Both mechanical abrasion and the acids in our diets continually wear away at our teeth’s protective enamel coating, eventually exposing the porous dentin layer below. This, in turn, leads to pain and temperature-related sensitivity because the nerve ending-studded pulp tissue is on the other end of the dentin tunnels.

And unfortunately, it seems that the specialty products that claim to either prevent further erosion and reduce sensitivity from existing enamel surface loss don’t actually work. According to a study in Scientific Reports, eight new and popular anti-erosion or desensitizing toothpastes caused more enamel loss than brushing with no toothpaste at all. 

The findings are in line with previous research that has also revealed none of the available toothpastes seem to protect against surface loss, although many are effective at reducing the bacteria that cause cavities.

In the current investigation, a team of Brazilian and Swiss dental scientists recreated the daily conditions of our beleaguered teeth using 150 enamel specimens prepared from donated, healthy premolars. Each specimen was exposed to a 5-day “erosion-abrasion” cycle: Once per day, the enamel sample was soaked in a diluted citric acid bath (pH 3.6) for 3 minutes, then rinsed with water and air dried.

Next, the specimen was brushed with an automated brushing machine for 25 seconds using either a slurry of one of the eight toothpastes evaluated and artificial saliva (AS), AS with the control toothpaste (Colgate Caries Protection), or AS alone. 

Throughout the experiment, all teeth showed largely similar signs of progressive surface loss (SL).

Of the desensitizing pastes, Sensodyne Repair and Protect induced the least SL (and was the only formulation tested that beat the control toothpaste), and Blend-a-Med was the worst. Among the anti-erosion toothpastes, Elmex Erosion Protection was the least abrasive and Regenerate was the worst.

An ingredient-by-ingredient analysis suggested that the presence of tin and higher concentrations of calcium and phosphate is associated with decreased abrasion, however, since the differences in SL between toothpastes were very slight, the authors caution that more studies are needed to confirm the links.

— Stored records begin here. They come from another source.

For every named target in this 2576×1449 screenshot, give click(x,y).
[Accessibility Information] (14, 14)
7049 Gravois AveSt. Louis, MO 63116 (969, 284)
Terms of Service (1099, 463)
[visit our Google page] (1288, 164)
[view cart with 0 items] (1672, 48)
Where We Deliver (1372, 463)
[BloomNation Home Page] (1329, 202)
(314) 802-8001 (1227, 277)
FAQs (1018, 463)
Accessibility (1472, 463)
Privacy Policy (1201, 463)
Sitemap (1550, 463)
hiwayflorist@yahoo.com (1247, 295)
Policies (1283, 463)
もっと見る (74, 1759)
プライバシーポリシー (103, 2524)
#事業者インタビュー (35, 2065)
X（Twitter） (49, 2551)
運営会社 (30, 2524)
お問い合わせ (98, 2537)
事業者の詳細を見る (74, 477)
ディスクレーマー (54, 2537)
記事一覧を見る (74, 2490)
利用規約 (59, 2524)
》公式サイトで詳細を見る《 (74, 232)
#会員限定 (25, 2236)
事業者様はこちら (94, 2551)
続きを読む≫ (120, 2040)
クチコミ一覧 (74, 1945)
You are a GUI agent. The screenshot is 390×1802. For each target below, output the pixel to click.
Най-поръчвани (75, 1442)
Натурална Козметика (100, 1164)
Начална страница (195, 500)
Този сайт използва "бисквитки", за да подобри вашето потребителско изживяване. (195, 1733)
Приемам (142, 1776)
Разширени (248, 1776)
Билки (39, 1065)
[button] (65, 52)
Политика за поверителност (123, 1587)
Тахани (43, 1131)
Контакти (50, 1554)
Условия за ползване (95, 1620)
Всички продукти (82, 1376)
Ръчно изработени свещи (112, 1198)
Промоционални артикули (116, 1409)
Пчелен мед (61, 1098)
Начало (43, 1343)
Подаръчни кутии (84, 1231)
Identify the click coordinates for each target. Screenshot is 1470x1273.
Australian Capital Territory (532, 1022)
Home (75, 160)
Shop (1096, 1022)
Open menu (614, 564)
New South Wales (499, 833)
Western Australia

Until we know for sure which brands are best, the researchers advise that people with sensitivity should simply limit consumption of acidic foods and beverages and try to use gentle toothbrushing techniques.

“We’re now working on other studies relating to dentin in order to think about possibilities, given that none of these toothpastes was found capable of preventing dental erosion or dentin hypersensitivity, which is a cause of concern,” said co-author Professor Ana Cecília Corrêa Aranha in a statement.